= TBARS =

Thiobarbituric acid reactive substances

Thiobarbituric acid reactive substances (TBARS) are formed as a byproduct of lipid peroxidation (i.e. as degradation products of fats) which can be detected by the TBARS assay using thiobarbituric acid as a reagent. TBARS can be upregulated, for example, by heart attack or by certain kinds of stroke.

Because reactive oxygen species (ROS) have extremely short half-lives, they are difficult to measure directly. Instead, what can be measured are several products of the damage produced by oxidative stress, such as TBARS.
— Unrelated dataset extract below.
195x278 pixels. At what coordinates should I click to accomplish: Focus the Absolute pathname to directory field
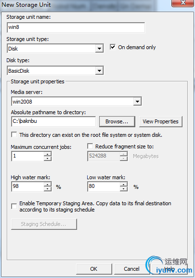point(53,121)
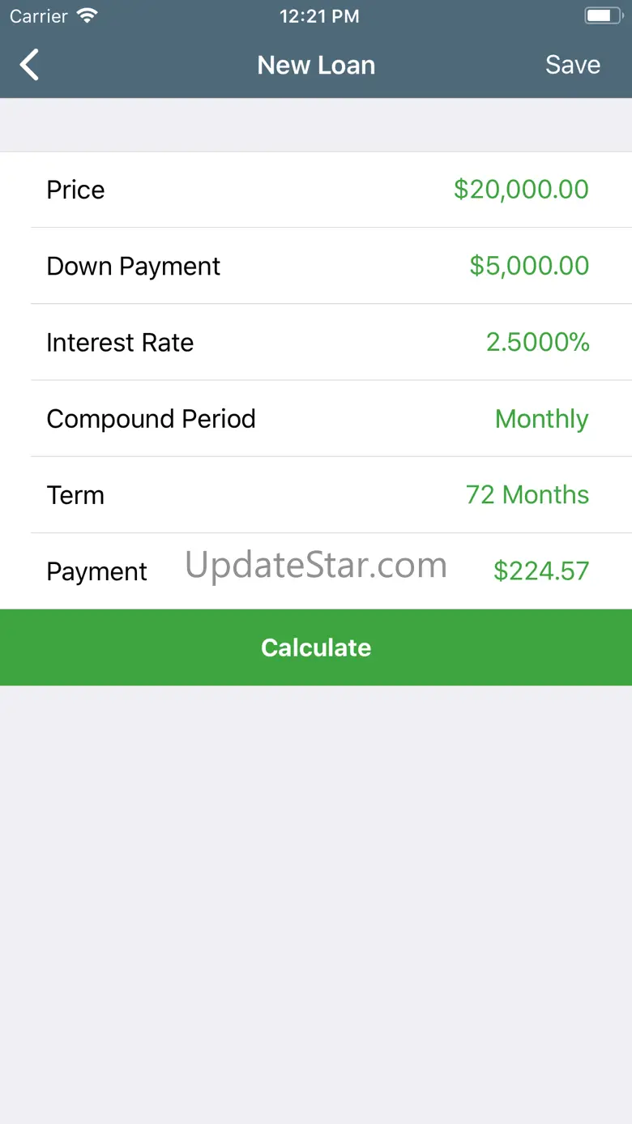Image resolution: width=632 pixels, height=1124 pixels.
Task: Tap the Interest Rate row label
Action: click(120, 342)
Assay of TBARS measures malondialdehyde (MDA) present in the sample, as well as malondialdehyde generated from lipid hydroperoxides by the hydrolytic conditions of the reaction. MDA is one of several low-molecular-weight end products formed via the decomposition of certain primary and secondary lipid peroxidation products. However, only certain lipid peroxidation products generate MDA, and MDA is neither the sole end product of fatty peroxide formation and decomposition, nor a substance generated exclusively through lipid peroxidation. These and other considerations from the extensive literature on MDA, TBA reactivity, and oxidative lipid degradation support the conclusion that MDA determination and the TBA test can offer, at best, a narrow and somewhat empirical window on the complex process of lipid peroxidation. Use of MDA analysis and/or the TBA test and interpretation of sample MDA content and TBA test response in studies of lipid peroxidation require caution, discretion, and (especially in biological systems) correlative data from other indices of fatty peroxide formation and decomposition.
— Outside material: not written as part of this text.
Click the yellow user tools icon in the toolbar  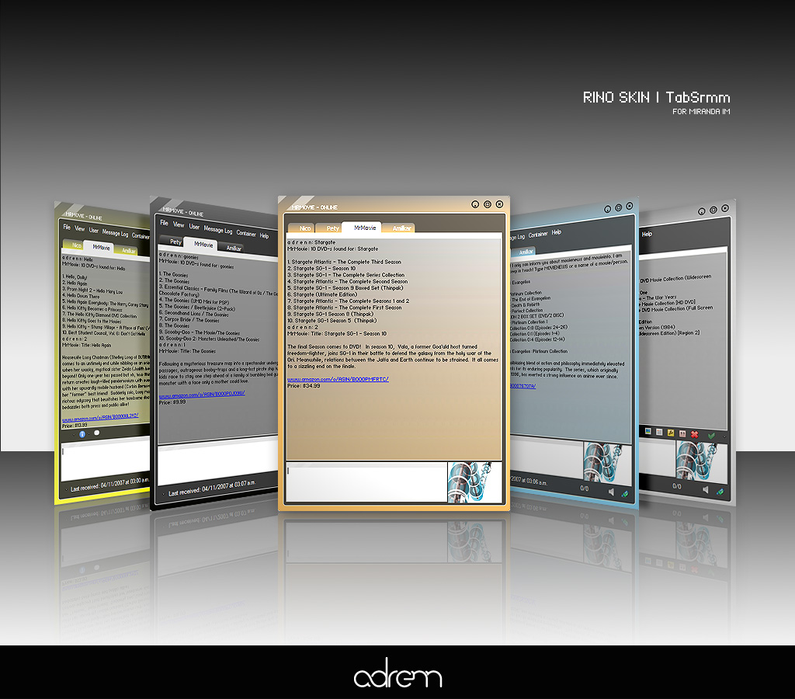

Malondialdehyde reacts with both barbiturate and thiobarbiturate, and the end-product of the TBARS assay is almost identical to the end product of the pyridine-barbiturate cyanide assay. This suggests that some cyanide poisoning cases that relied on the pyridine-barbiturate diagnostic could be false positives with elevated blood malondialdehyde, and no cyanide present at all. The cases of Urooj Khan, lottery winner of Chicago, and Autumn Klein, doctor of Pittsburgh, both fit these characteristics, since neither patient exhibited cyanide poisoning symptoms, yet both appeared to have suffered heart attacks, with Urooj Khan's blocked arteries noted at autopsy and Autumn Klein's evidence for heart abnormalities noted at trial and as a central part of her husband's conviction appeal.